While we’re at work, school or out and about, our dogs are often at home alone for many hours. Without proper preparation, dogs become bored. This can lead to many behavioural problems such as excessive barking, digging and destructive behaviour. Boredom can also contribute to more serious problems, such as separation anxiety and obsessive, compulsive behaviours.
Responsibilities such as work and school are unavoidable, but we always need to remember our responsibilities as dog owners. Providing our dogs with sufficient exercise and mental stimulation is so important so they don’t get bored and frustrated.
Dog breeds and boredom
If you are away from home for many hours a day, a very active dog may not be the best fit. Doing lots of breed research can be a great way to find out a dogs exercise requirements and how they will fit into your home.
It’s important to remember that while breeds can be an indicator of behaviour, every dog is different. You may have a very active greyhound, or a lazy kelpie! Take into consideration your dog’s unique personality and needs.

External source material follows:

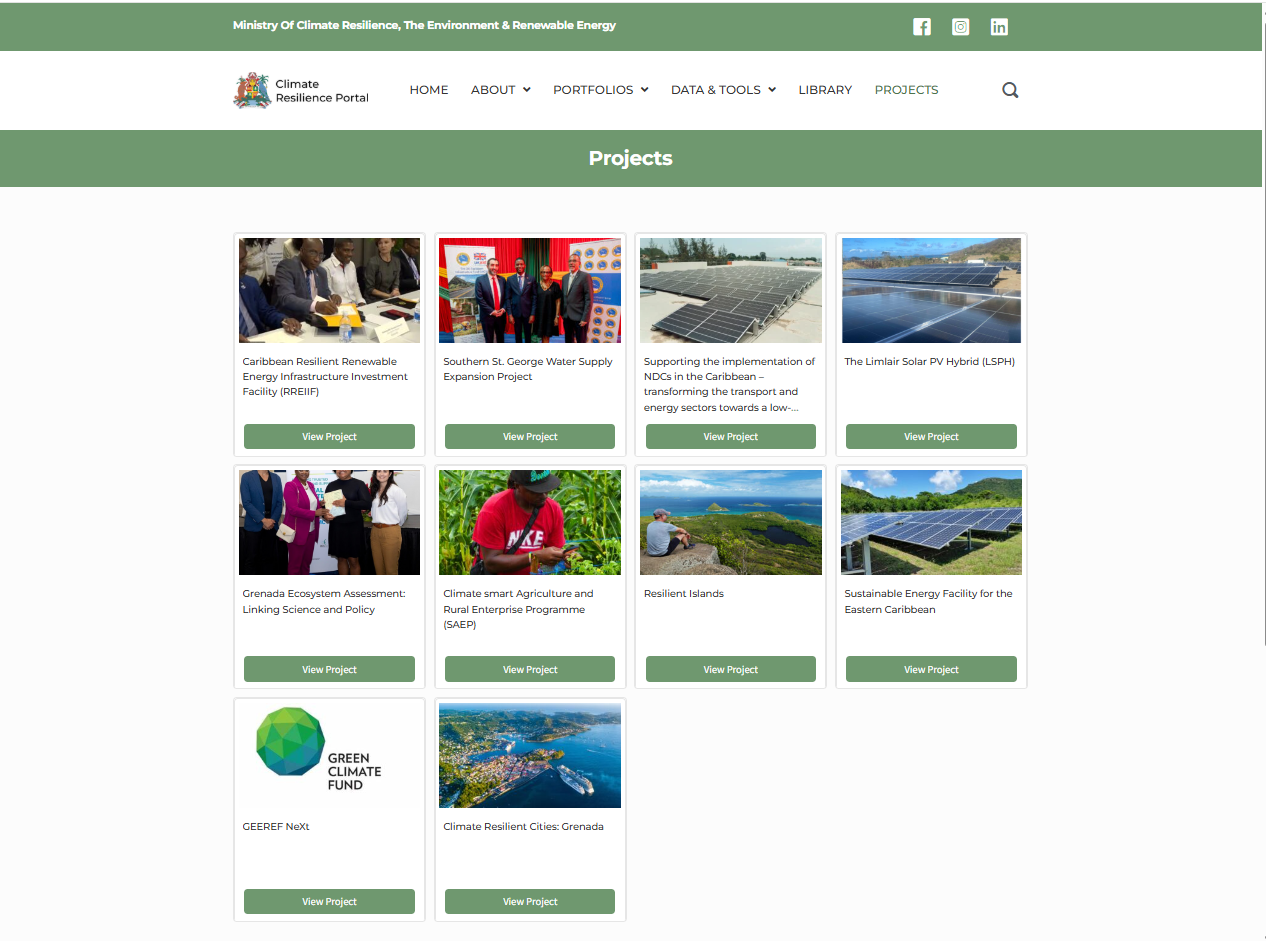
Task: Open the Instagram social icon
Action: click(960, 27)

If your dog is social and likes spending time with other animals, it might be a good idea to have more than one dog. Naturally sociable creatures, dogs can thrive off each other’s company, playing together, eating together and sleeping together can make your dog’s life a whole lot more interesting.
If you aren’t able to get another dog, think about organising a play date, visiting a dog park or a reputable doggy play centre for them to spend time with other dogs.
However, it’s important to remember that adding another dog won’t cure boredom on its own – training and stimulation are always key.